DIDADAMEDIA, Bandung - Kasus hukum yang menjerat pegawai Tata Usaha SMAN 7 Mataram, Baiq Nuril dinilai sebagai contoh 'gagal pahamnya' Institusi hukum di Indonesia.
Opini dan pandangan itu disampaikan Paguyuban Korban UU ITE (Paku ITE). Lembaga tersebut menilai banyak kasus hukum di Indonesia yang pelakunya dijerat UU ITE tanpa melihat persepektif dari korban dan pelaku.
Mahkamah Agung (MA) menyatakan Baiq Nuril telah membuat malu Kepala SMAN 7 Mataram, Haji Muslim, karena merekam pembicaraan via telepon, lalu menyebarkannya.
"Itu kelihatan banget bahwa institusi hukum di Indonesia (beserta orang-orang di dalamnya) tidak memiliki keberpihakan terhadap perempuan," ujar Sekretaris Paku ITE Anindya seperti dilansir Detik.
Vonis MA itu diketuk oleh ketua majelis Dr Sri Murwahyuni dengan anggota MD Pasaribu dan Eddy Army, kemudian dipublikasi di laman putusan.mahkamahagung.go.id, Jumat (14/12/2018) lalu.

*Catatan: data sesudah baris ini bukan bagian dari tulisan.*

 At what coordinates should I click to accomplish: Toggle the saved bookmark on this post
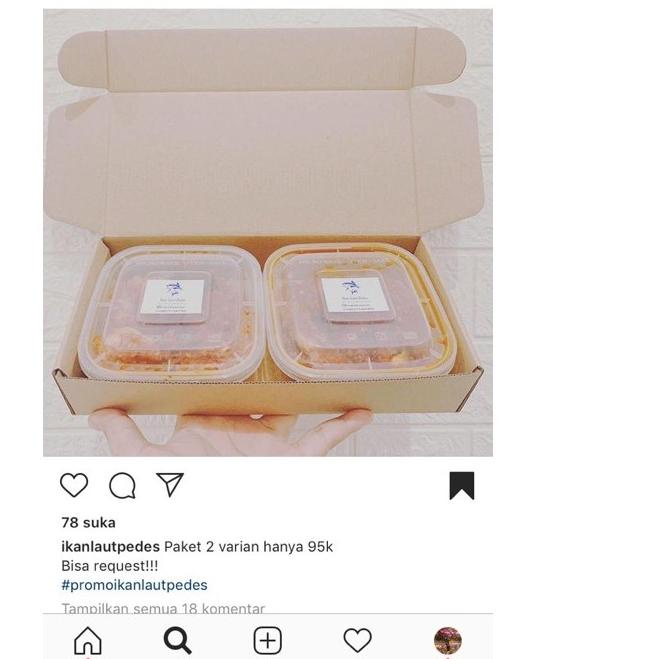click(461, 485)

Menurut ketiganya, akibat perbuatan terdakwa, karier Haji Muslim sebagai kepala sekolah terhenti. Keluarga besar malu dan kehormatannya dilanggar.

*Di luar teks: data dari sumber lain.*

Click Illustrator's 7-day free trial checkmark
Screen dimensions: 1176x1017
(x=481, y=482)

Tapi vonis MA dinilai Anindiya mengabaikan persepektif perempuan. Apalagi MA telah menerbitkan Peraturan MA No 3/2017 tentang Pedoman Mengadili Perkara Perempuan Berhadapan dengan Hukum.
"Sudah sepantasnya Kepsek dan keluarga pelaku pelecehan malu, wong memang melecehkan, kok. Tindakan Si Kepsek memang memalukan, dan harusnya korban dilindungi, bukan dipenjarain," ujar Anindya.
Hal yang diatur dalam Peraturan MA No 3/2017 adalah hakim tidak boleh membenarkan terjadinya diskriminasi terhadap perempuan dengan menggunakan kebudayaan, aturan adat, dan praktik tradisional lainnya ataupun menggunakan penafsiran ahli yang bias gender.
Selain itu, hakim tidak boleh mempertanyakan dan/atau mempertimbangkan pengalaman atau latar belakang seksualitas korban sebagai dasar untuk membebaskan pelaku atau meringankan hukuman pelaku. Tidak hanya itu, hakim dilarang mengeluarkan pernyataan atau pandangan yang mengandung stereotipe gender.
"(Dalam kasus Baiq Nuril) MA tidak punya perspektif yang memadai dalam menghadapi kasus perempuan yang berhadapan dengan hukum," pungkasnya.